**PROMPT**
Leaving out all pictures, restate word for word the lines from the one with "Where should I" through the last line of the entries.

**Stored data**
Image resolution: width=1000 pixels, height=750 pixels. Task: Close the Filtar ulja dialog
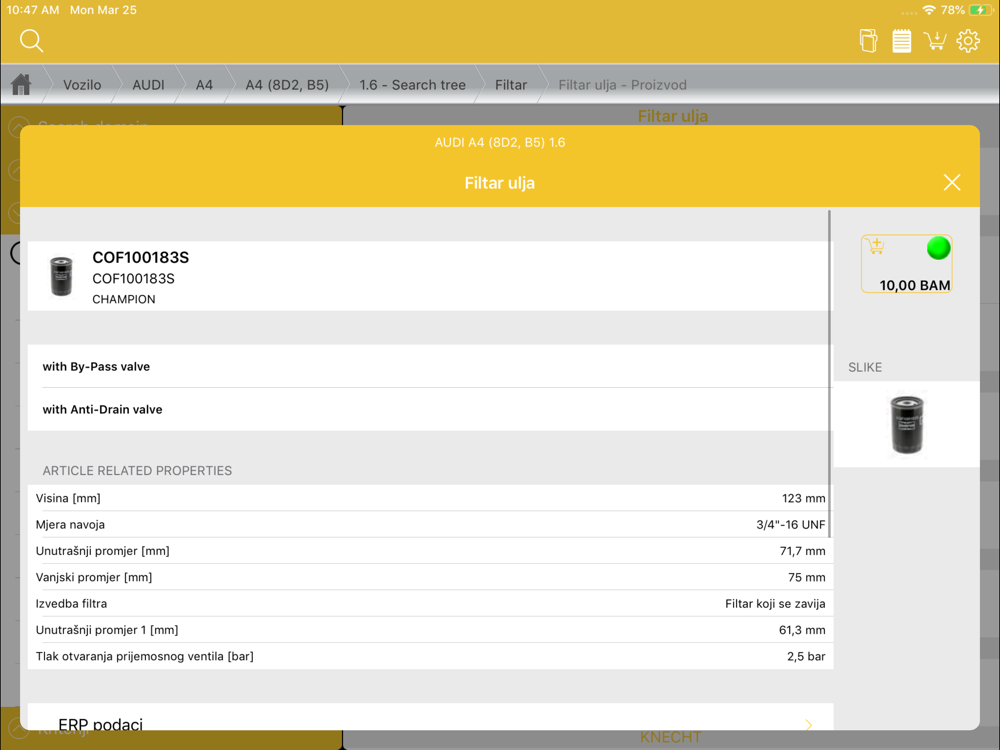[x=952, y=182]
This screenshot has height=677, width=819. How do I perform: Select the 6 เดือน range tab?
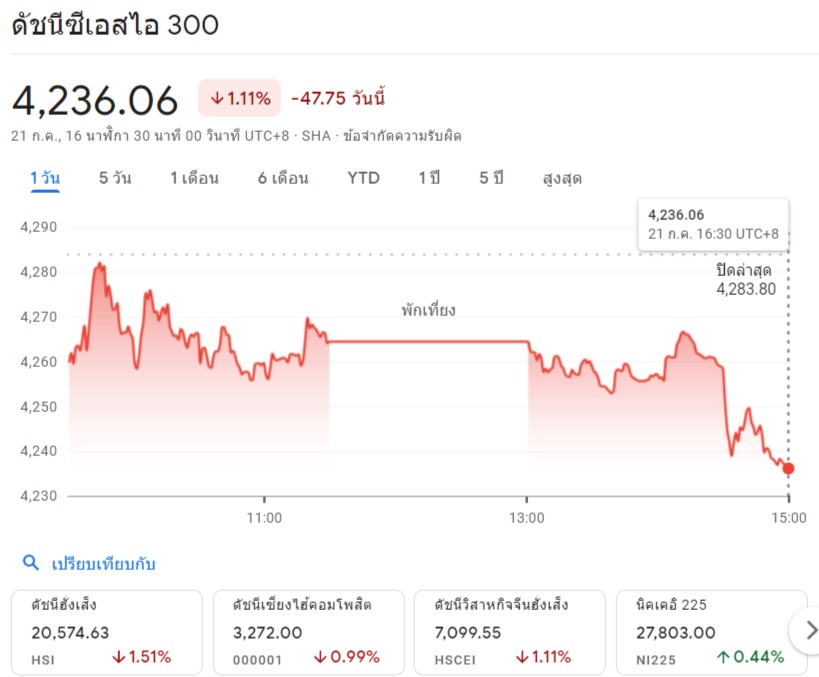tap(283, 178)
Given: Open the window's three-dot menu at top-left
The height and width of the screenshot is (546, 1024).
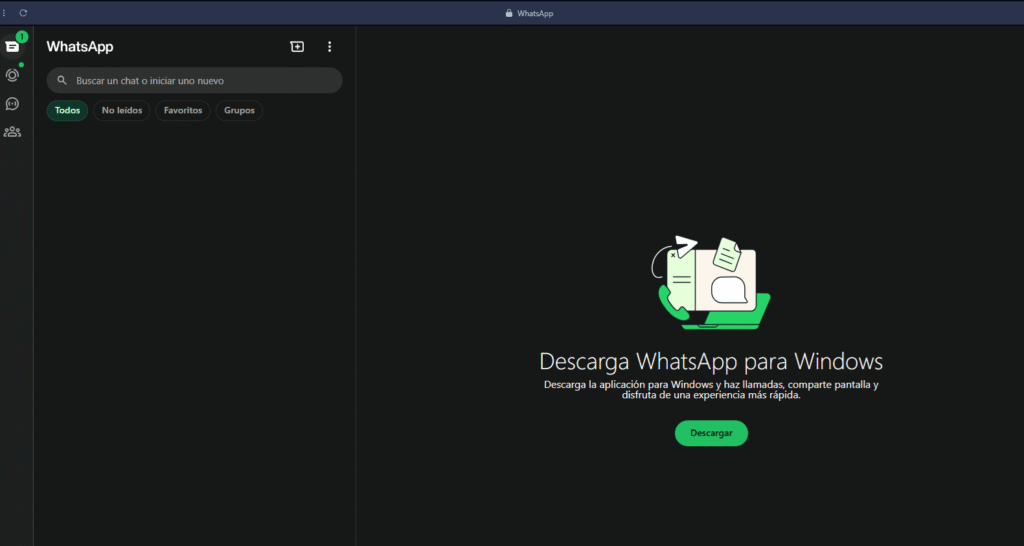Looking at the screenshot, I should 4,13.
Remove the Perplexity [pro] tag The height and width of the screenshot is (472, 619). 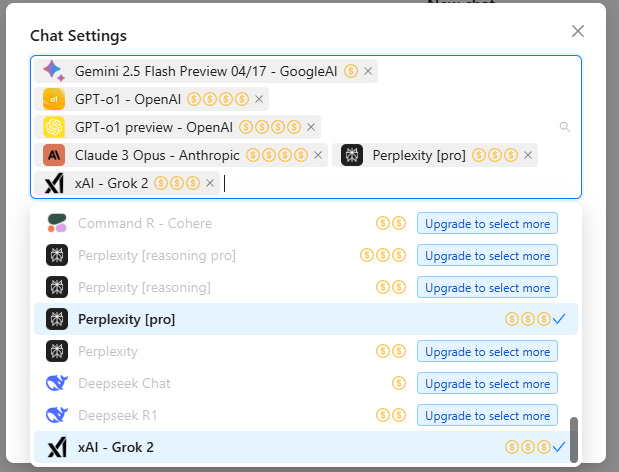pyautogui.click(x=528, y=155)
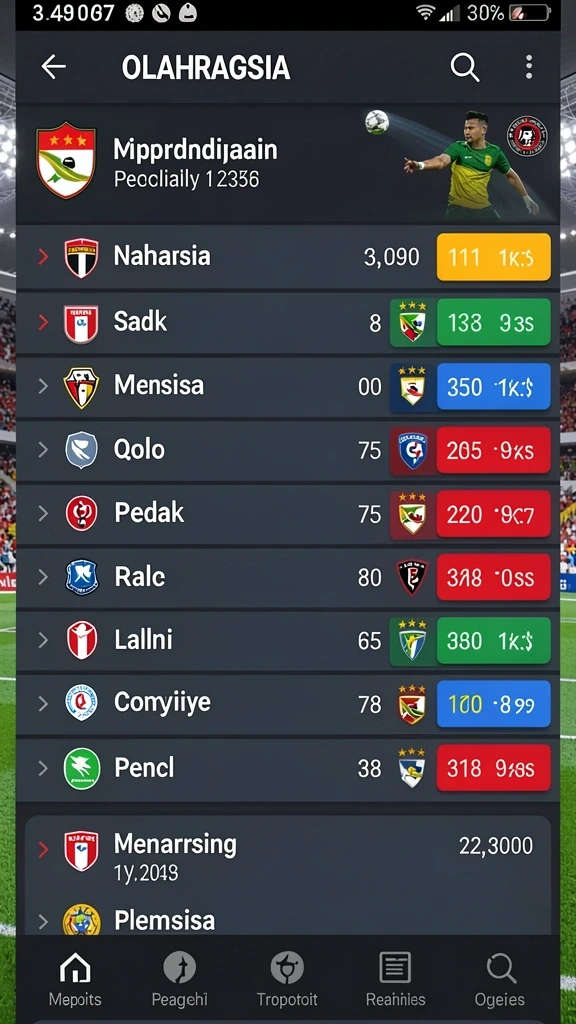Open the Reahiies tab

pyautogui.click(x=395, y=979)
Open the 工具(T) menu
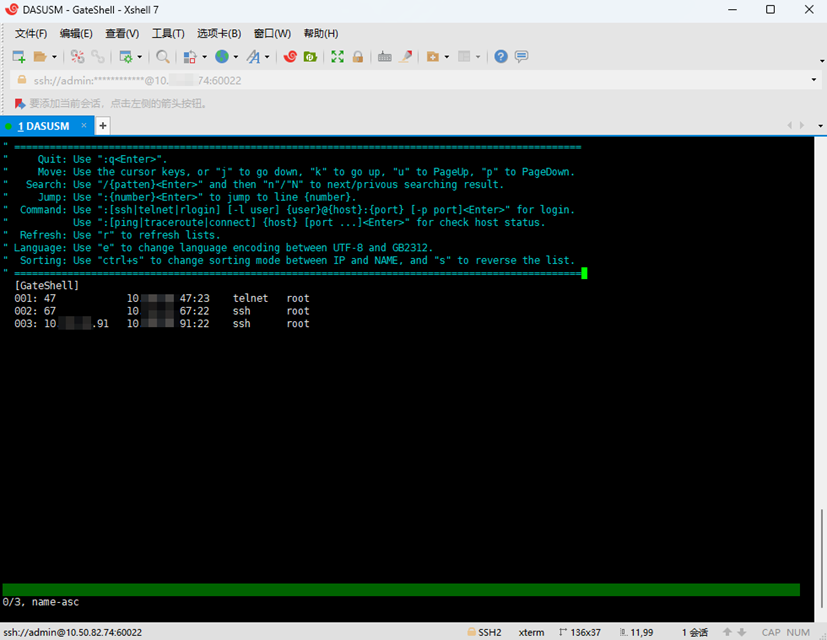Viewport: 827px width, 640px height. click(x=167, y=34)
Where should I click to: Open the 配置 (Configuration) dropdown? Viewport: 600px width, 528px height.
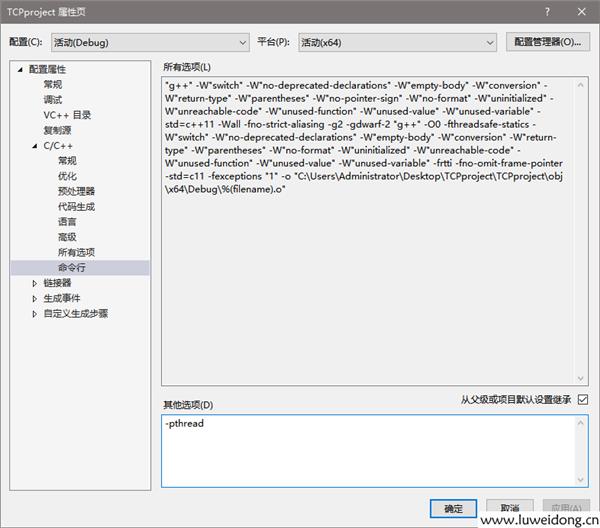[148, 42]
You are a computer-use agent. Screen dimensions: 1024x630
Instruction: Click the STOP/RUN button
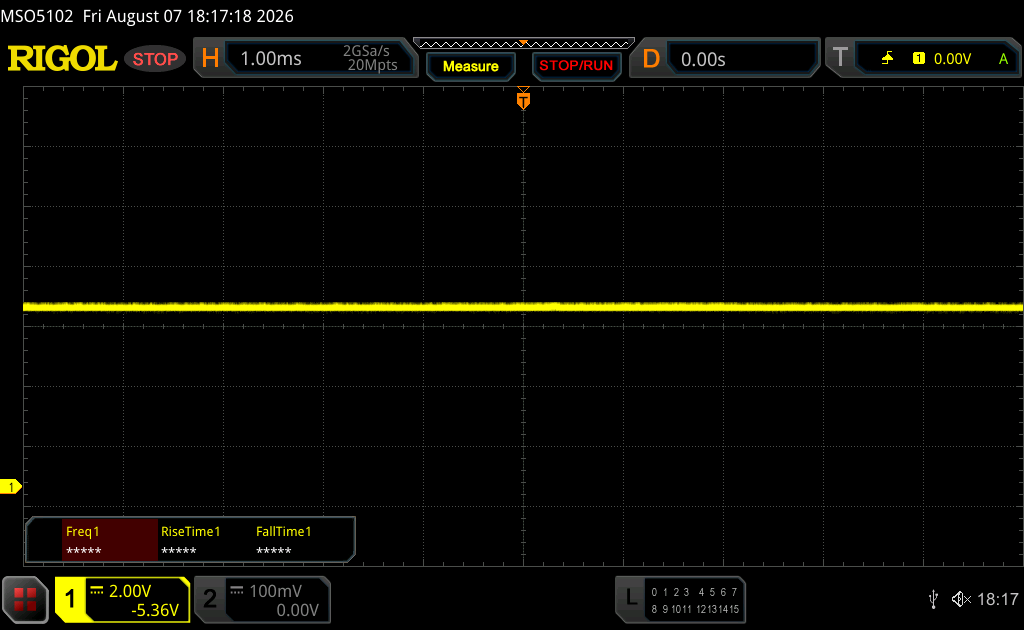pyautogui.click(x=576, y=65)
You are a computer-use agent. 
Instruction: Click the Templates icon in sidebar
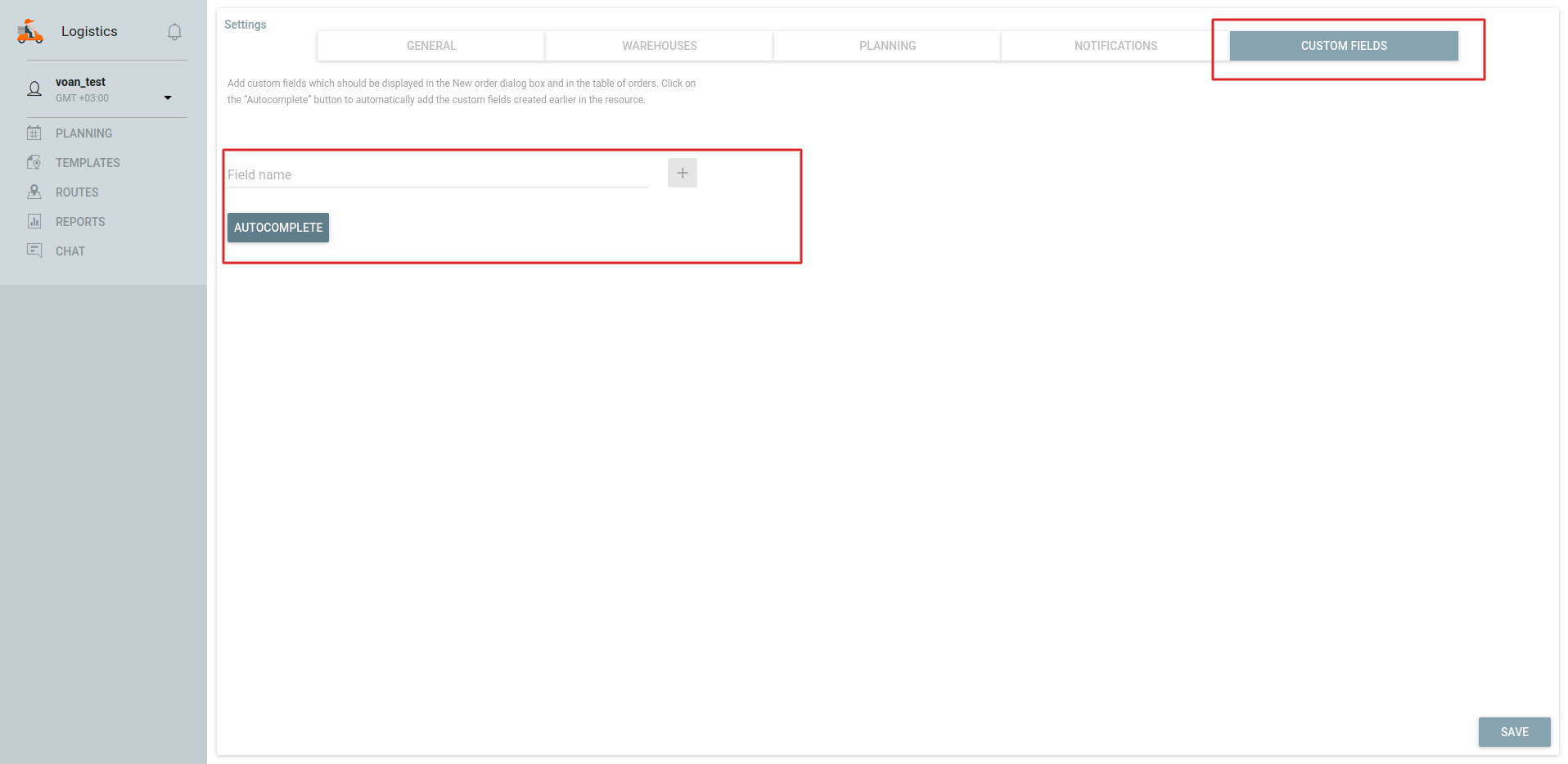tap(34, 162)
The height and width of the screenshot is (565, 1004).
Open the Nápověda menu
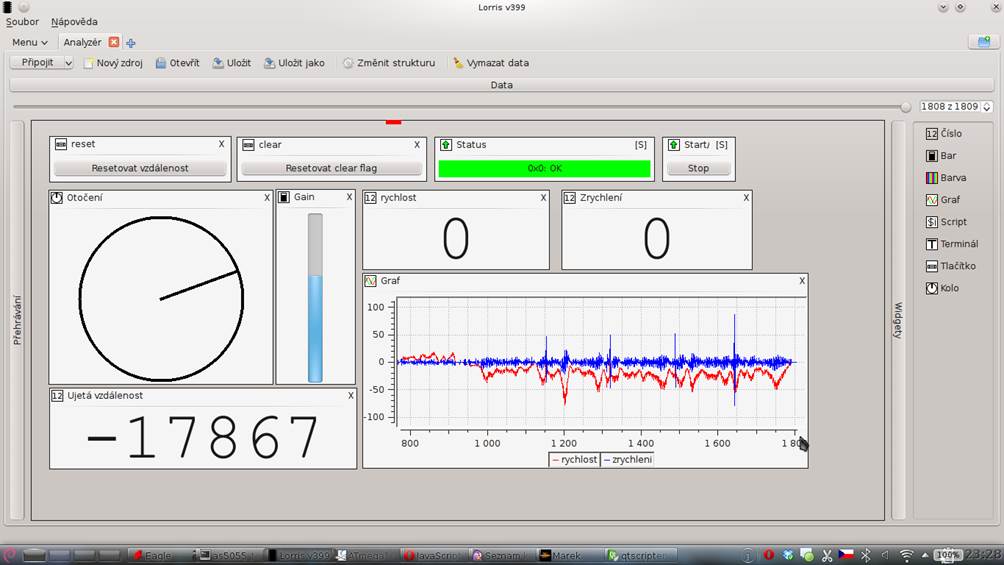(x=74, y=22)
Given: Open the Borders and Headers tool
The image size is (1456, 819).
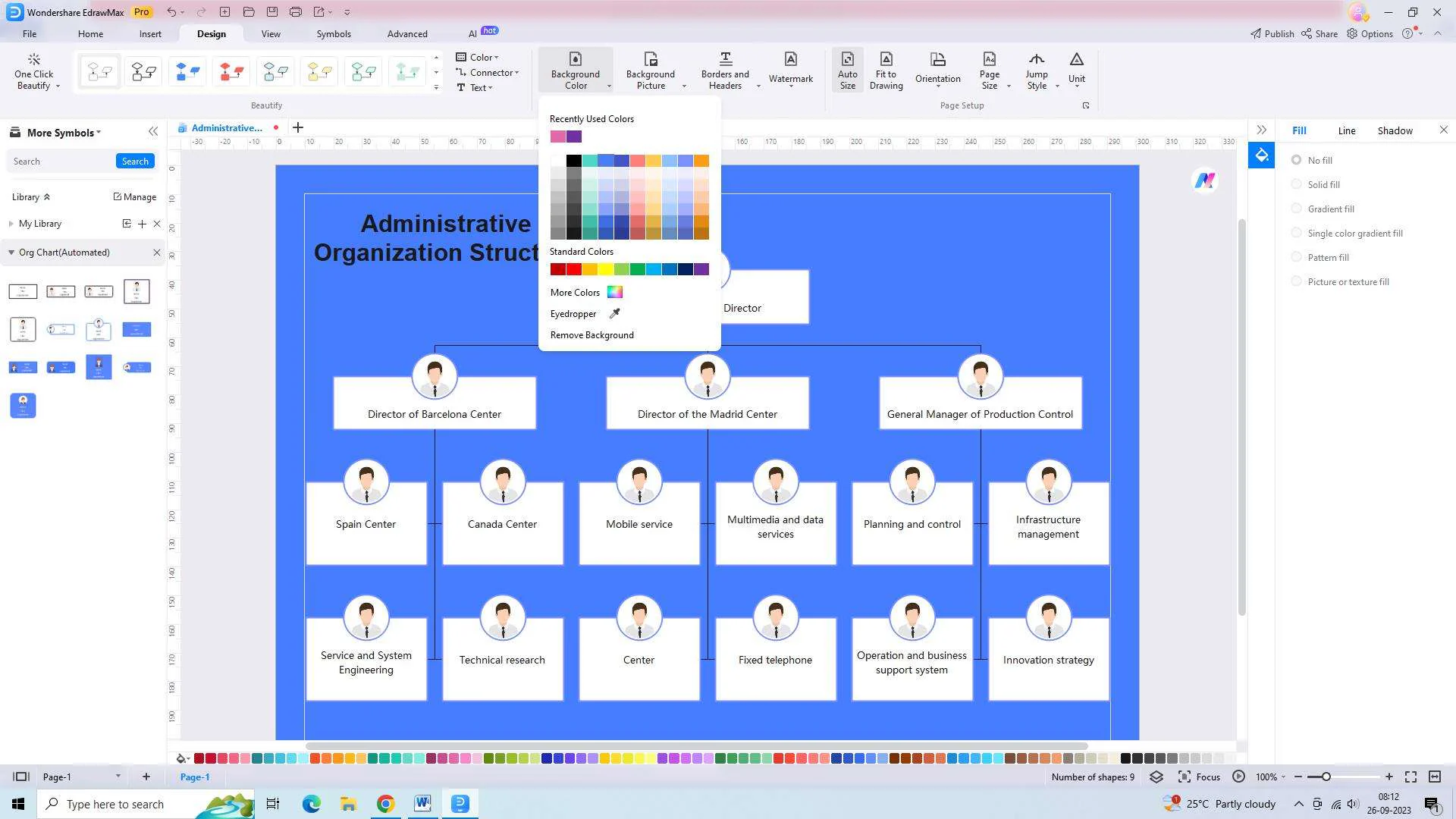Looking at the screenshot, I should [724, 70].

**RESPONSE TO THE EXERCISE**
Where should I click to: Open the 配置 (Configuration) dropdown? Viewport: 600px width, 528px height.
[148, 42]
You are a computer-use agent. Screen dimensions: 1024x630
Instruction: Click the STOP/RUN button
pyautogui.click(x=576, y=65)
You are a computer-use agent. 
Instruction: Click the Templates icon in sidebar
tap(34, 162)
The height and width of the screenshot is (565, 1004).
Open the Nápověda menu
(x=74, y=22)
Given: Open the Borders and Headers tool
The image size is (1456, 819).
Looking at the screenshot, I should [724, 70].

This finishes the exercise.